Dr Kate Hudson
CND General Secretary
Kate Hudson has been General Secretary of CND since September 2010. Prior to this she served as the organisation's Chair from 2003. She is a leading anti-nuclear and anti-war campaigner nationally and internationally.

Last month NATO heads of state met in Madrid for this year’s summit meeting. As expected, a new Strategic Concept was unveiled, setting NATO’s evolving global development in the context of the war in Ukraine. While the long-term orientation towards a military build-up in the Indo Pacific to counter China continues, there is an intensification of focus on Russia and eastern Europe in particular, including a substantial increase in military forces in the latter. Significant stress is laid on Article 5 of the NATO treaty, which provides for collective defence – an attack on one is an attack on all. The Open Door policy has been reaffirmed, with the membership of Sweden and Finland endorsed, and others potentially welcomed further down the line. Taken together with an escalating militarization across our societies, the summit outcomes indicate a deepening preparation for major war, in Europe or beyond. The great danger we all face is that this preparation for war actually increases the risk of war.

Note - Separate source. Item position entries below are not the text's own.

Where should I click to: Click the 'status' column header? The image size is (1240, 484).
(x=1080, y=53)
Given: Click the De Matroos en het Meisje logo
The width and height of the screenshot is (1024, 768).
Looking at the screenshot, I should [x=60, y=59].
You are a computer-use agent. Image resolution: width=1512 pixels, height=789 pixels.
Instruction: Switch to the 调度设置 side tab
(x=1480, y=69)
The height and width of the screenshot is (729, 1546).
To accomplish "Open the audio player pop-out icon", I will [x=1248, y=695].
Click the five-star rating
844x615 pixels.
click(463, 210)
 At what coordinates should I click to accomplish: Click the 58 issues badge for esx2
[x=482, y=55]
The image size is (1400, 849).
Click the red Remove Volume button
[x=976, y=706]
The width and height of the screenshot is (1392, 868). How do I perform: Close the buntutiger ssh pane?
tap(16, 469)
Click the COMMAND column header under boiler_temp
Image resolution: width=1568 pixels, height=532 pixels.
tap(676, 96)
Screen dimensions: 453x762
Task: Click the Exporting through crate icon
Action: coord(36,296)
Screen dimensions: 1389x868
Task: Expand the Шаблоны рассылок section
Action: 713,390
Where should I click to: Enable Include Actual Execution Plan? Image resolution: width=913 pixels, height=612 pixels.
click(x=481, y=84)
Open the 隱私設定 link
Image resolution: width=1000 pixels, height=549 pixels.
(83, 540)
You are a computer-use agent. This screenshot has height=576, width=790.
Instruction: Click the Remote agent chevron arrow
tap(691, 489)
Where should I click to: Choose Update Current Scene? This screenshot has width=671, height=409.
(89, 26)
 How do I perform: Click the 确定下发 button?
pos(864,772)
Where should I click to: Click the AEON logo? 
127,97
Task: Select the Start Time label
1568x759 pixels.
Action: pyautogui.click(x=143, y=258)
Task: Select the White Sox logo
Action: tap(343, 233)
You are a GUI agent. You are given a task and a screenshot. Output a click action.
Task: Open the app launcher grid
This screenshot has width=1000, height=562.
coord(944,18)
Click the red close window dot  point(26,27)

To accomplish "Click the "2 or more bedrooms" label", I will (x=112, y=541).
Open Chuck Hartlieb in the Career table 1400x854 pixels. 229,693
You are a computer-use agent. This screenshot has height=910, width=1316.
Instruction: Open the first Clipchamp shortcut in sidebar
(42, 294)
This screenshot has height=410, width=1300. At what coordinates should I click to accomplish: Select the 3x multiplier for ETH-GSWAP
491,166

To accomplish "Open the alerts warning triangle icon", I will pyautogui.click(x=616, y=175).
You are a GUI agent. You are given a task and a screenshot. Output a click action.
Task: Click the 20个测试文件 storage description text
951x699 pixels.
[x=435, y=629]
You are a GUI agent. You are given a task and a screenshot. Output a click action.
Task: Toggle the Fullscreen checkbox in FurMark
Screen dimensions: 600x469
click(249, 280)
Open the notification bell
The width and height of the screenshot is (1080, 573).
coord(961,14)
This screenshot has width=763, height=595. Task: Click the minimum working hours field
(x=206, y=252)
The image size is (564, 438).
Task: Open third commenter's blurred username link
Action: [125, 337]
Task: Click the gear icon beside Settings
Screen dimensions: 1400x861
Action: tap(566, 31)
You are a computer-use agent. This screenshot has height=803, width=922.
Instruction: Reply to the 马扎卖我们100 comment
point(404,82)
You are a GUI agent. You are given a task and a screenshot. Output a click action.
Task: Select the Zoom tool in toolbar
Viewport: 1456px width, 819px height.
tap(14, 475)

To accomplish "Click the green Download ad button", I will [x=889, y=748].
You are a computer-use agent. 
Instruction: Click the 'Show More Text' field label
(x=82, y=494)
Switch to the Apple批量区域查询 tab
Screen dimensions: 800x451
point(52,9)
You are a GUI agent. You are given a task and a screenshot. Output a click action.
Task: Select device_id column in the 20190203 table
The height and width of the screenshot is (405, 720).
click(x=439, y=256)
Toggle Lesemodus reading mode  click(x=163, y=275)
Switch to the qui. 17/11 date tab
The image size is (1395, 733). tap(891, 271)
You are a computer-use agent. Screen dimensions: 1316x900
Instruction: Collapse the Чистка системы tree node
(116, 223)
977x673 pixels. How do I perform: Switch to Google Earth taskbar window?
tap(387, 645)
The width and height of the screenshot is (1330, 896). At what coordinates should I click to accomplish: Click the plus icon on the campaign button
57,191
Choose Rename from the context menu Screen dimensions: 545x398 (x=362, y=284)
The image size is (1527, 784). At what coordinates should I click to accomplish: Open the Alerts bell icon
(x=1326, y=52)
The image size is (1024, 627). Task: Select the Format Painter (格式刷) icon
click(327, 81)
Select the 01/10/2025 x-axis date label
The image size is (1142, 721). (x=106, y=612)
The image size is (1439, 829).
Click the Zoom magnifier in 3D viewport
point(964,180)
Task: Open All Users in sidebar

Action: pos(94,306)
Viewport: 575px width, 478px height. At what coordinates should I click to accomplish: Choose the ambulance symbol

Nowhere is this more worryingly spelled out than in NATO’s new Chemical, Biological, Radiological and Nuclear (CBRN) Defence Policy, published alongside the new Strategic Concept. This underpins NATO’s ‘defence and deterrence’ posture and states that ‘Allies will have all the appropriate tools to ensure that potential adversaries do not perceive that they can gain a clear advantage against NATO by using, or threatening to use, CBRN materials.’

Rather than following the path pursued through the TPNW, of recognising that nuclear weapons are so dangerous they must be outlawed, NATO has clearly decided that nukes are so dangerous that we must have a lot more. The additional problem is that NATO suffers from the delusion that we can be made safe from them: ‘NATO’s populations, territories and forces will be defended and secure against the threat or use of chemical, biological, radiological or nuclear materials and weapons of mass destruction.’

How can that possibly be the case? To revert to a slogan from previous times: No nukes is good nukes! And the global majority agree with that. To counter NATO’s preparation for war, peace activists from around the world gathered in Madrid to discuss an alternative vision of global security – and to strategize for moving forward together. The message was clear:

‘The international peace movement calls on social movements such as trade unions, environmental movement, women’s, youth, anti-racism organizations to resist the militarization of our societies that can only come at the expense of social welfare, public services, the environment, and human rights. Together we can work for a different security order based on dialogue, cooperation, disarmament, common and human security. This is not only desirable, but necessary if we want to preserve the planet from threats and challenges posed by nuclear weapons, climate change and poverty.’